Nine out of 10 organisations surveyed reported a shortage of specialists, up from two-thirds in 2023, the analysis found.
“Last year alone, German air traffic control, the Federal Statistical Office and the Society for Eastern European Studies were the target of cyberattacks from abroad,” said Lucas Sy, Partner at Strategy& Germany and author of the study.
“If we want to secure Germany’s digital resilience, we need to act now and pull out all the stops.”
Russia and China pose a particular threat, according to Sinan Selen, president of the German Federal Office for the Protection of the Constitution, BfV. “Germany has been a target of Russian actors for years, with increasing intensity,” he said.
Cyberattacks caused damage totalling €267 billion to German organisations in 2024, according to digital association Bitkom. Cyberattacks accounted for around €179 billion of that total, with the remainder caused by theft of data and IT equipment, and by analogue and digital espionage and sabotage.
Meanwhile, only half of public-sector job advertisements for cybersecurity specialists attracted more than 10 applications per position, Strategy& found. More than a quarter of organisations surveyed reported a decline in applications.
More than two-thirds of organisations said candidates only partially or did not meet requirements. Knowledge of cybersecurity standards or data protection is often insufficient, according to the study.
Risk management in peril the most
The greatest shortage is in security-critical roles such as risk management, with 57% of respondents reporting the most significant gap in management positions designed to recognise or respond to cyberattacks.
Financial constraints also hamper recruitment: 78% of public sector organisations cited financial reasons as the leading cause of cancellations, compared with 48% in the private sector. Low or poor pay remains the most critical driver of staff turnover after recruitment, the report found.

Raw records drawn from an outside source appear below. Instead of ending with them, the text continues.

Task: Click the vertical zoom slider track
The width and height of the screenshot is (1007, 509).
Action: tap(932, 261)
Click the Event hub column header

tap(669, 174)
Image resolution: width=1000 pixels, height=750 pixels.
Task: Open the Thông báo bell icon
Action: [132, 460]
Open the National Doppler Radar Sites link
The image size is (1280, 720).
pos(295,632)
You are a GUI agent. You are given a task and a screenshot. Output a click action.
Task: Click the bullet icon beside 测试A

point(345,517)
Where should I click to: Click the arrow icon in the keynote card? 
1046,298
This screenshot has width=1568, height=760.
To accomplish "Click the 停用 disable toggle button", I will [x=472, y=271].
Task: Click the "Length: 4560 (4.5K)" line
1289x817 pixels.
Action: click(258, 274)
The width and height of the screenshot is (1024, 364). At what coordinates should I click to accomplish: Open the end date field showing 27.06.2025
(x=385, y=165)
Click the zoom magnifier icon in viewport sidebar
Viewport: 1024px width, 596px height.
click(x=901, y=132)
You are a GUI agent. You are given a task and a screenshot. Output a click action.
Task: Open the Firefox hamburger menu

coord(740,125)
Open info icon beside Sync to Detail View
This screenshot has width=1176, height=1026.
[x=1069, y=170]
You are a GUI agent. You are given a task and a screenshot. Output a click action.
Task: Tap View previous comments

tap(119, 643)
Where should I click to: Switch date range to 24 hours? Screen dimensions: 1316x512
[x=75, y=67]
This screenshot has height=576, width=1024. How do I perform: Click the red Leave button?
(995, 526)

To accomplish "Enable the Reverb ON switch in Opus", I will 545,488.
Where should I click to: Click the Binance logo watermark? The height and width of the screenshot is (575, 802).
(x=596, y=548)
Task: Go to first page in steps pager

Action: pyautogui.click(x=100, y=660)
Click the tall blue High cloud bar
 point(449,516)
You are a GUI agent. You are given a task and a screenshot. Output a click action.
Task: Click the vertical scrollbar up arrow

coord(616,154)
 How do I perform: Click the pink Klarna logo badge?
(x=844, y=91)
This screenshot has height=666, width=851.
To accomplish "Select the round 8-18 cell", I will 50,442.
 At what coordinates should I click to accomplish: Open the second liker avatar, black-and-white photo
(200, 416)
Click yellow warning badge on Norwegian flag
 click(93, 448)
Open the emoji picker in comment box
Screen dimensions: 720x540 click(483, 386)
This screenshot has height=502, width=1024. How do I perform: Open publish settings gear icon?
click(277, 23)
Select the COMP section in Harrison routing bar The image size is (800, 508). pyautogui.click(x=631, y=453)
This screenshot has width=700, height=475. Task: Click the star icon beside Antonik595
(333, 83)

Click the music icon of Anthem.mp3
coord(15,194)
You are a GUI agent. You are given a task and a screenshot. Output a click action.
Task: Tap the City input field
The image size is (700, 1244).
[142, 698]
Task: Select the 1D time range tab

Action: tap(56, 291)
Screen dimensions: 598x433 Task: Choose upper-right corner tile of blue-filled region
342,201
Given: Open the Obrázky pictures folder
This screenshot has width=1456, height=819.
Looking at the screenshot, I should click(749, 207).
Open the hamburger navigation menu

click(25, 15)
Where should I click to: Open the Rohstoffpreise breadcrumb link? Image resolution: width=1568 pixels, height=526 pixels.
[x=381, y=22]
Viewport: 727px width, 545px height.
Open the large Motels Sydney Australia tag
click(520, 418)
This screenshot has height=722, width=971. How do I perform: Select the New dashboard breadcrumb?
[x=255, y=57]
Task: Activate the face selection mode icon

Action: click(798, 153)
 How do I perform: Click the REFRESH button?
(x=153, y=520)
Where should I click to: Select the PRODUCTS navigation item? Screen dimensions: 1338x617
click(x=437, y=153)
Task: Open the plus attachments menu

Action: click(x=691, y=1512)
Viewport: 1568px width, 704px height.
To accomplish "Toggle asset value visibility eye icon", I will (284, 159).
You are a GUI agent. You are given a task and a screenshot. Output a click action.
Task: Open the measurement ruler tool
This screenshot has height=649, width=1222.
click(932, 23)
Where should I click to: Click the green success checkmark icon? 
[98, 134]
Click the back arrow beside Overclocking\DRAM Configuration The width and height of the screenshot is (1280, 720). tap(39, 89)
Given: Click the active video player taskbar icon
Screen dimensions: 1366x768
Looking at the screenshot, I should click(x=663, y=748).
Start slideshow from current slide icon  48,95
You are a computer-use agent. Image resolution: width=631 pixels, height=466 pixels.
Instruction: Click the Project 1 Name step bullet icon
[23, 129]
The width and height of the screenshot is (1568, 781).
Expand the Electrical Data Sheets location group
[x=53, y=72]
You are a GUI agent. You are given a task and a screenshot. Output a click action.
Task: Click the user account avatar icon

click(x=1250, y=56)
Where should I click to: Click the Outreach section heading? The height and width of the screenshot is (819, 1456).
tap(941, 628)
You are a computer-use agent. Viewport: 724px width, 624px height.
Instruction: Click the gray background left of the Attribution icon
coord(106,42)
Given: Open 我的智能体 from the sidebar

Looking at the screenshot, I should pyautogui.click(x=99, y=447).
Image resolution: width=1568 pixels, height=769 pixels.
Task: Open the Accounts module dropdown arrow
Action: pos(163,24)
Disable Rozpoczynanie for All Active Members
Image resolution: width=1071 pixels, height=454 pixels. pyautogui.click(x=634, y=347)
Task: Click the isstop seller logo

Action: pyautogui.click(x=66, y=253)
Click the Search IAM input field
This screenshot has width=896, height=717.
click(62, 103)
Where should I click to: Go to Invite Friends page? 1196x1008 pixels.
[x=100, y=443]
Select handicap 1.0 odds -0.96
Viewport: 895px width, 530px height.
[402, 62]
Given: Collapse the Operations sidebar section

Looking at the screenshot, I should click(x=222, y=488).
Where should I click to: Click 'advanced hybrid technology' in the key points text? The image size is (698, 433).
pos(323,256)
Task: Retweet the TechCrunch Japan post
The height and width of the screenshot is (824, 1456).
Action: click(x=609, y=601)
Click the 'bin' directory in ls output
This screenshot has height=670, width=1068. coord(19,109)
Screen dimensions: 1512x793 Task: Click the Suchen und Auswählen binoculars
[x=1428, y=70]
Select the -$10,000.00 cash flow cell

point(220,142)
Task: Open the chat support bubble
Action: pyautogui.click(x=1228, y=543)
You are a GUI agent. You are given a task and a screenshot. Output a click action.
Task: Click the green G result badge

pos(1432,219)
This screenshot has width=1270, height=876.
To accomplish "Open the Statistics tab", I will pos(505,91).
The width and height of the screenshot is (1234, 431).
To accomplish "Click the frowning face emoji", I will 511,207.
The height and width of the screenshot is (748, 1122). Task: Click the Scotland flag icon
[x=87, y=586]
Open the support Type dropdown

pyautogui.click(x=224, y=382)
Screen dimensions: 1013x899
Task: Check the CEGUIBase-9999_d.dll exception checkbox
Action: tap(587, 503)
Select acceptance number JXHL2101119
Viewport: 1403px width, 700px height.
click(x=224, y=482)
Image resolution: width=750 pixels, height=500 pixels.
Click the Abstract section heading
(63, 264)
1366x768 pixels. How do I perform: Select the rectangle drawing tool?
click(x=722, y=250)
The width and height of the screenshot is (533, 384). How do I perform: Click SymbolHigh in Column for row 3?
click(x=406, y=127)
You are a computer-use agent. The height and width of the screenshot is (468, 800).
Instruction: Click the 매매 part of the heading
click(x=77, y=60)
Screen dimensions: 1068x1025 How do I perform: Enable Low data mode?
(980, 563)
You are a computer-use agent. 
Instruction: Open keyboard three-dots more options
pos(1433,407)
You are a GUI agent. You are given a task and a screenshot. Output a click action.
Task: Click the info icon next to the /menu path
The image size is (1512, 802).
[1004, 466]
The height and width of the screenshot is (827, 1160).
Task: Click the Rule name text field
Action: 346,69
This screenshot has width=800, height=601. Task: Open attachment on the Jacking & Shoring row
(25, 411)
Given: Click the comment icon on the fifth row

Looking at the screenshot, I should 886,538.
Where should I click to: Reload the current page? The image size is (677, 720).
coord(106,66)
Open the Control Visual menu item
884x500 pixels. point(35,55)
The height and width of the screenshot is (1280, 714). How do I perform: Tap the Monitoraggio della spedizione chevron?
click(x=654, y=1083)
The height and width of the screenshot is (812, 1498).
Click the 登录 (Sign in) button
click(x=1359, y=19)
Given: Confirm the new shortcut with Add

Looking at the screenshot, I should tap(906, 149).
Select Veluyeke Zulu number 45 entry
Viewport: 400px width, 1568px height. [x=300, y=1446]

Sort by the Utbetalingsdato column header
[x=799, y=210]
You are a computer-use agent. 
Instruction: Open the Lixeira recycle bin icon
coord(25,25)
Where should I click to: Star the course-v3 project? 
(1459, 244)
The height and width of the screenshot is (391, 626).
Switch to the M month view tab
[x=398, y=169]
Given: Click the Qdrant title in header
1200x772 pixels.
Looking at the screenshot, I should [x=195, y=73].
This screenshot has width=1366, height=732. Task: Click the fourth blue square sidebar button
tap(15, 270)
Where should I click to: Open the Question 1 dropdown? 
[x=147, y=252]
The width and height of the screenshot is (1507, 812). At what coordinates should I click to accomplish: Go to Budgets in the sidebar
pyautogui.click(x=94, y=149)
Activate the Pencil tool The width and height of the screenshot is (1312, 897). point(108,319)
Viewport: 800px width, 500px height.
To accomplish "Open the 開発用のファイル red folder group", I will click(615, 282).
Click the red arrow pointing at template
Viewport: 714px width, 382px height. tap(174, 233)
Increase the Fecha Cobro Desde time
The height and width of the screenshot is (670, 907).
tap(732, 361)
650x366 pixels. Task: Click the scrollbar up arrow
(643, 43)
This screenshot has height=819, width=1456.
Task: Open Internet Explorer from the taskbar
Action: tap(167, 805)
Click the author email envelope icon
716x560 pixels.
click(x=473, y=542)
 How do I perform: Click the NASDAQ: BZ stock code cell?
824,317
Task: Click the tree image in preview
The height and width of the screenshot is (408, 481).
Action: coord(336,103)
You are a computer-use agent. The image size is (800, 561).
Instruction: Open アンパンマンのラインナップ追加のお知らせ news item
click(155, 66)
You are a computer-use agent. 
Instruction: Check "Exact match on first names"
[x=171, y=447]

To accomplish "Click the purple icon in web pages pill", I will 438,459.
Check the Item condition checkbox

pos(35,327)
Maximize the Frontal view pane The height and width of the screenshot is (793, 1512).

“The situation in the public sector is particularly critical,” Sy said. “Urgently needed experts often switch to tech companies that offer significantly more attractive salaries.”
Only around 20% of organisations are making strategic use of AI to mitigate staff shortages, according to the study.
Andreas Lang, Director at Strategy& Germany, said bonuses and allowances must be used to stop the exodus to the tech industry.
“Routine tasks in the cybersecurity sector can be made more efficient through outsourcing and automation, thus freeing up highly specialised professionals,” Lang said.
Sy warned that without measures such as targeted bonuses, better pay classifications or international recruitment, bottlenecks in security-critical areas would persist.
“If the state does not strengthen its cyber expertise, the ability of entire institutions to act will be at stake in the worst case scenario,” Lang said, “and with it Germany’s digital resilience.”